Saved entries:
━━━━━━━━━━━━━━━━━━━━

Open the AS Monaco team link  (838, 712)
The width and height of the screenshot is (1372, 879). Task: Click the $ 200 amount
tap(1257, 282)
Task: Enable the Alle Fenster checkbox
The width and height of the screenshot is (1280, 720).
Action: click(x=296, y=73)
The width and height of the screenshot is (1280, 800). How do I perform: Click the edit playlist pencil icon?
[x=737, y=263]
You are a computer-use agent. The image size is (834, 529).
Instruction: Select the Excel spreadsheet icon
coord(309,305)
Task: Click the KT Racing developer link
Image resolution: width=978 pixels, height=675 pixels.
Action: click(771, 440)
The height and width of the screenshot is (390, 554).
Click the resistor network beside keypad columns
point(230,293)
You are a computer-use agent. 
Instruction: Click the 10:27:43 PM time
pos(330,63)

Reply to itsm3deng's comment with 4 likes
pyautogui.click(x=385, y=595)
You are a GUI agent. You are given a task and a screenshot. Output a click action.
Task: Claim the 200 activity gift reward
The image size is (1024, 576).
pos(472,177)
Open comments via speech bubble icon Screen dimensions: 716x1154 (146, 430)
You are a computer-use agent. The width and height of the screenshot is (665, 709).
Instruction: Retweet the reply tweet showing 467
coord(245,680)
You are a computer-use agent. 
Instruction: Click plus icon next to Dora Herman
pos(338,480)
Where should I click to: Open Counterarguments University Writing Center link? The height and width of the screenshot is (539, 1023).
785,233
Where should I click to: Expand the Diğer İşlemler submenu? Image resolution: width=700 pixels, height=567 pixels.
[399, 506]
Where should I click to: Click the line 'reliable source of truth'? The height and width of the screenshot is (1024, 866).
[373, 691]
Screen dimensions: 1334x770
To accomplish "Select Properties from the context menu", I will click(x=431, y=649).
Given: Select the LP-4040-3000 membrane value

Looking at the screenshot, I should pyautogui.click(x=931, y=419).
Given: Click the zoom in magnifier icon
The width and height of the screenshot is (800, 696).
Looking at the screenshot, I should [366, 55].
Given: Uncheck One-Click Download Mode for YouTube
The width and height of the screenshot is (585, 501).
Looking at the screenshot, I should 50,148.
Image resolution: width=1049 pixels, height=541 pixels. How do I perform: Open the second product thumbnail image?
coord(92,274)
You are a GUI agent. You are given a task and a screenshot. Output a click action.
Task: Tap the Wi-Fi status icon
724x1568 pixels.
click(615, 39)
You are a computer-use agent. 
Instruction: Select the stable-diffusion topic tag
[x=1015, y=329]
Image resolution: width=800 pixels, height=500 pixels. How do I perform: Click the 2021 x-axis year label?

━━━━━━━━━━━━━━━━━━━━

(ASSIGNMENT): An exact, complete copy of the records is the expected answer.

(ANSWER TO THIS TASK):
Open the AS Monaco team link  (838, 712)
The width and height of the screenshot is (1372, 879). Task: Click the $ 200 amount
tap(1257, 282)
Task: Enable the Alle Fenster checkbox
The width and height of the screenshot is (1280, 720).
Action: click(x=296, y=73)
The width and height of the screenshot is (1280, 800). How do I perform: Click the edit playlist pencil icon?
[x=737, y=263]
You are a computer-use agent. The image size is (834, 529).
Instruction: Select the Excel spreadsheet icon
coord(309,305)
Task: Click the KT Racing developer link
Image resolution: width=978 pixels, height=675 pixels.
Action: click(771, 440)
The height and width of the screenshot is (390, 554).
Click the resistor network beside keypad columns
point(230,293)
You are a computer-use agent. 
Instruction: Click the 10:27:43 PM time
pos(330,63)

Reply to itsm3deng's comment with 4 likes
pyautogui.click(x=385, y=595)
You are a GUI agent. You are given a task and a screenshot. Output a click action.
Task: Claim the 200 activity gift reward
The image size is (1024, 576).
pos(472,177)
Open comments via speech bubble icon Screen dimensions: 716x1154 (146, 430)
You are a computer-use agent. The width and height of the screenshot is (665, 709).
Instruction: Retweet the reply tweet showing 467
coord(245,680)
You are a computer-use agent. 
Instruction: Click plus icon next to Dora Herman
pos(338,480)
Where should I click to: Open Counterarguments University Writing Center link? The height and width of the screenshot is (539, 1023).
785,233
Where should I click to: Expand the Diğer İşlemler submenu? Image resolution: width=700 pixels, height=567 pixels.
[399, 506]
Where should I click to: Click the line 'reliable source of truth'? The height and width of the screenshot is (1024, 866).
[373, 691]
Screen dimensions: 1334x770
To accomplish "Select Properties from the context menu", I will click(x=431, y=649).
Given: Select the LP-4040-3000 membrane value

Looking at the screenshot, I should pyautogui.click(x=931, y=419).
Given: Click the zoom in magnifier icon
The width and height of the screenshot is (800, 696).
Looking at the screenshot, I should [366, 55].
Given: Uncheck One-Click Download Mode for YouTube
The width and height of the screenshot is (585, 501).
Looking at the screenshot, I should 50,148.
Image resolution: width=1049 pixels, height=541 pixels. How do I perform: Open the second product thumbnail image?
coord(92,274)
You are a GUI agent. You are given a task and a screenshot. Output a click action.
Task: Tap the Wi-Fi status icon
724x1568 pixels.
click(615, 39)
You are a computer-use agent. 
Instruction: Select the stable-diffusion topic tag
[x=1015, y=329]
Image resolution: width=800 pixels, height=500 pixels. How do I perform: Click the 2021 x-axis year label?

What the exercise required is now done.